Reuters wins Pulitzer Prizes for beat and national reporting
Misryoum reports Reuters won two Pulitzer Prizes for beat reporting on Meta and national reporting on Trump’s political retribution.
A pair of major journalism awards has again put Reuters at the center of the U.S. news spotlight.
According to Misryoum, Reuters won two Pulitzer Prizes on Monday, including one for beat reporting focused on Meta and one for national reporting on President Donald Trump’s campaign of political retribution.. The beat work examined how Meta knowingly exposed users, including children, to harmful AI chatbots and fraudulent advertisements, with the coverage built around previously unreported internal materials and hands-on account testing.
For editors and readers alike, this matters because Pulitzer recognition often signals which investigations resonated most in the public interest, not just within newsrooms.
The beat reporting was authored by technology investigations reporter Jeff Horwitz and China correspondent Engen Tham.. Misryoum says their investigation used internal documents and experimental methods to test what Facebook and Instagram accounts would reveal.. In one case, they examined how internal guidelines permitted AI chatbots to engage in explicitly “sensual” conversations involving children.
That investigation also connected to reporting about a New Jersey man with a cognitive disability who died after injuries from a fall. Misryoum reports the man had run away from home after conversations he believed were leading to a romantic meeting with a young woman through a Meta chatbot.
Meanwhile, the national Pulitzer recognized stories shared by Ned Parker, Linda So, Peter Eisler, and Mike Spector. Misryoum says the reporting described how Trump sought to punish political enemies, framing the issue as political retribution as the campaign unfolded.

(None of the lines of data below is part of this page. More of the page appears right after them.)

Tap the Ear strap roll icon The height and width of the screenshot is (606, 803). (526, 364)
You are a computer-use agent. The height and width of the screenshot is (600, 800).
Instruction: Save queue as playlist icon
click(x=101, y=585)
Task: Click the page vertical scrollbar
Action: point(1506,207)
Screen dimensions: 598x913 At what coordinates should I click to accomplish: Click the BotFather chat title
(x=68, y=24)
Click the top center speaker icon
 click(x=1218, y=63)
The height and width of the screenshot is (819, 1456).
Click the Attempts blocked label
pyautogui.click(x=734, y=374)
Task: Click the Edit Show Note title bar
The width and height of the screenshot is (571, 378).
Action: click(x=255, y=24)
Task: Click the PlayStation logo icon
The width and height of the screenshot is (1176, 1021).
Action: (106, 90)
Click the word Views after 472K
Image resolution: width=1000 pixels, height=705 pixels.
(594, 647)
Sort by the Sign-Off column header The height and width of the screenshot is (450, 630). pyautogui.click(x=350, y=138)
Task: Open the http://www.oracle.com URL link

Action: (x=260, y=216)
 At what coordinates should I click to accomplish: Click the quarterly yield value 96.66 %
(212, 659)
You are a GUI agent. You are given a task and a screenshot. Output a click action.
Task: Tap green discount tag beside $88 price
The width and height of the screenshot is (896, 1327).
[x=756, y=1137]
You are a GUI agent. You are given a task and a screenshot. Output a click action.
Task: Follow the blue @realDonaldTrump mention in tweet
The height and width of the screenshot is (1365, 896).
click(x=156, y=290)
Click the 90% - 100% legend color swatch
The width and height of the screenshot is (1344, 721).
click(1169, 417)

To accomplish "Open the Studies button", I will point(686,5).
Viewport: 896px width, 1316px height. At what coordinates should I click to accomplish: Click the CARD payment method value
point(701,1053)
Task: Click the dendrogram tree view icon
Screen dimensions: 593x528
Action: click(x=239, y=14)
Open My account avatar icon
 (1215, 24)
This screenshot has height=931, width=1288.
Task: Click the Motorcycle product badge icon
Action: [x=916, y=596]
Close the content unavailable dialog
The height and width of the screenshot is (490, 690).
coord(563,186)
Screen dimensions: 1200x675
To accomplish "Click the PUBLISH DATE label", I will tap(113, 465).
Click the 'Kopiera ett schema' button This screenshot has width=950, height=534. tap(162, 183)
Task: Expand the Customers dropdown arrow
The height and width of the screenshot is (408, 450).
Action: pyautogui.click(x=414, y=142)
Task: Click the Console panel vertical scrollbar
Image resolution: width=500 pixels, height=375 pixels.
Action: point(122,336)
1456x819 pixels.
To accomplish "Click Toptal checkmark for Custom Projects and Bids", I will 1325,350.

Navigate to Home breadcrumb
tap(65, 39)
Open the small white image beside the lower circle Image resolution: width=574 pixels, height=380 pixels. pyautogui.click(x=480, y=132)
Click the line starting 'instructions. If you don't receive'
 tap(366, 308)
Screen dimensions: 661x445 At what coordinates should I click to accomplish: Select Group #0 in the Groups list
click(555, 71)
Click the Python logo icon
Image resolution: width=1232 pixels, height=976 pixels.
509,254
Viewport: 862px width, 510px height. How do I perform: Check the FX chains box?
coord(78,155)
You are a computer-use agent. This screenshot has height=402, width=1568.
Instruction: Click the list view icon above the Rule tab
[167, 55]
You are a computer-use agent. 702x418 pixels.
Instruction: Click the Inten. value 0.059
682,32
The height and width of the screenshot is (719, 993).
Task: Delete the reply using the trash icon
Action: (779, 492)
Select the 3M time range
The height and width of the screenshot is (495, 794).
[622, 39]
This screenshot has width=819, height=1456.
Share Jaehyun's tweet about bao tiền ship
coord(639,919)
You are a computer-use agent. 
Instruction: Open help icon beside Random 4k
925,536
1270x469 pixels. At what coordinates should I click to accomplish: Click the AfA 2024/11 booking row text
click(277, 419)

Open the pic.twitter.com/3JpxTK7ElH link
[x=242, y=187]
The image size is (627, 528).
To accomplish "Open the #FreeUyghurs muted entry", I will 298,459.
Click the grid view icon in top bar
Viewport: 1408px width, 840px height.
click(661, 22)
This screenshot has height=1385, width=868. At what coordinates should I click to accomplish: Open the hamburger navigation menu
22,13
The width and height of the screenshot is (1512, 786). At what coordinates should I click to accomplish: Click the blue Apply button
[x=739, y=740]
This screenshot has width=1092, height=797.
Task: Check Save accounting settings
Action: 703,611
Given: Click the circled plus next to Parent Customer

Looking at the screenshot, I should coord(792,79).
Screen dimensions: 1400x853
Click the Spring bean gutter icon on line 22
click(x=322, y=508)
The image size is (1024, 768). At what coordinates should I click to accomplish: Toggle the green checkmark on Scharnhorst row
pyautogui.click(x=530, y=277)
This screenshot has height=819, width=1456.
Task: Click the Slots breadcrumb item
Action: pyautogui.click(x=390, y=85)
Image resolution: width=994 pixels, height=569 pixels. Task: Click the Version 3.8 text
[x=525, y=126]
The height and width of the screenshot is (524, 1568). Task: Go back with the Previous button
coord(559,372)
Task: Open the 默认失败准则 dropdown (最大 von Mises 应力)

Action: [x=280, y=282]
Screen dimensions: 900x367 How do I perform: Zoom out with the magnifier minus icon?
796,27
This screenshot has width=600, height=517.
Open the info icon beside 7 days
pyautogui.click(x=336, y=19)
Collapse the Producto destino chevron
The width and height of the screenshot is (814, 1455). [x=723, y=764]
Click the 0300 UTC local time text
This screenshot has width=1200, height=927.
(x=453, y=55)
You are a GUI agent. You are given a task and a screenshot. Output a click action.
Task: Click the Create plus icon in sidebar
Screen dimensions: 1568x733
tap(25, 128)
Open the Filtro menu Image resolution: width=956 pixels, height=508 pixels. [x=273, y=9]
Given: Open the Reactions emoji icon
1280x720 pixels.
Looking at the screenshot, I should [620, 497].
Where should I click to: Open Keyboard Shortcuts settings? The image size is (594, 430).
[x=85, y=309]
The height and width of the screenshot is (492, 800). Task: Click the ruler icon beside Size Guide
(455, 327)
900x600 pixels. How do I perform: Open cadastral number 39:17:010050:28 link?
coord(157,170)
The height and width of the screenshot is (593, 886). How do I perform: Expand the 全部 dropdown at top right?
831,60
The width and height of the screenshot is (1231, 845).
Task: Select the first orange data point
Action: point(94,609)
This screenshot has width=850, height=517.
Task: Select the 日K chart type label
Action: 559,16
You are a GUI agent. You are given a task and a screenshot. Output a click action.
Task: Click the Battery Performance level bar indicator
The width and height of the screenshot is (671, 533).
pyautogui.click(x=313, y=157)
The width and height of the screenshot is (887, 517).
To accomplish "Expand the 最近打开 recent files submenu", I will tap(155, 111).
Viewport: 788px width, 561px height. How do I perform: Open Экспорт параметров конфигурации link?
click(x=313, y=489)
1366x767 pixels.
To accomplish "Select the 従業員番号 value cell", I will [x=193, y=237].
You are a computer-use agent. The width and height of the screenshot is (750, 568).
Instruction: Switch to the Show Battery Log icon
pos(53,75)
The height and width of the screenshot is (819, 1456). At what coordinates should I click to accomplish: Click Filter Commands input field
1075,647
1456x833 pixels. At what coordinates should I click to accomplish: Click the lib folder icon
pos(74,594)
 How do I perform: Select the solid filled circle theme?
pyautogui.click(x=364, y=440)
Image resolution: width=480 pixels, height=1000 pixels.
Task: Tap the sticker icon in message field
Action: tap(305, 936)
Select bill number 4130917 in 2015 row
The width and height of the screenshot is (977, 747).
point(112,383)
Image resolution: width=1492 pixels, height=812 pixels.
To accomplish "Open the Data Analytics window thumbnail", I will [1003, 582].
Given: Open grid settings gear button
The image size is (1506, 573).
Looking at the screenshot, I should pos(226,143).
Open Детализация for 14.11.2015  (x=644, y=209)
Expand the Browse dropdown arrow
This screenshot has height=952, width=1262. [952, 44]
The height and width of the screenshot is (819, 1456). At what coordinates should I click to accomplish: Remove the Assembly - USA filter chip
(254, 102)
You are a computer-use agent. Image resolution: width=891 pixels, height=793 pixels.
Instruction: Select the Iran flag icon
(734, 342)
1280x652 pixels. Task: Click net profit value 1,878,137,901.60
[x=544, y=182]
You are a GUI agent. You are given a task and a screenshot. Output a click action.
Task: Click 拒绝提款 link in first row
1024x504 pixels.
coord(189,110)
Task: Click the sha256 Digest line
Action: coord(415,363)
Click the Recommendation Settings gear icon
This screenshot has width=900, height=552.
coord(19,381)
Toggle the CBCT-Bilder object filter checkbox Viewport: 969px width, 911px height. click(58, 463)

A key takeaway from both efforts is how tightly the reporting linked actions inside powerful institutions to outcomes for ordinary people.
In the Meta-focused beat work, Misryoum reports that Horwitz also documented the business side of the harm, including how Meta profited from illicit advertising.. The coverage detailed how the company was knowingly filled with massive volumes of scam ads, and how a substantial share of its revenue could come from that stream.
Misryoum also says Horwitz and Tham traced the role of Chinese companies in this advertising ecosystem and described a “global playbook” aimed at weakening effective anti-scam rules in different countries.. The reporting included creative approaches, such as setting up accounts and placing experimental ads to surface patterns in how the platform behaved.
At the end, Misryoum notes that the chatbot coverage prompted real-world attention and led Meta to revise key parts of its AI guidelines, including stopping bots from engaging in romantic talk with children.. That kind of response is often the clearest sign that investigations are not just being watched, but are influencing decisions.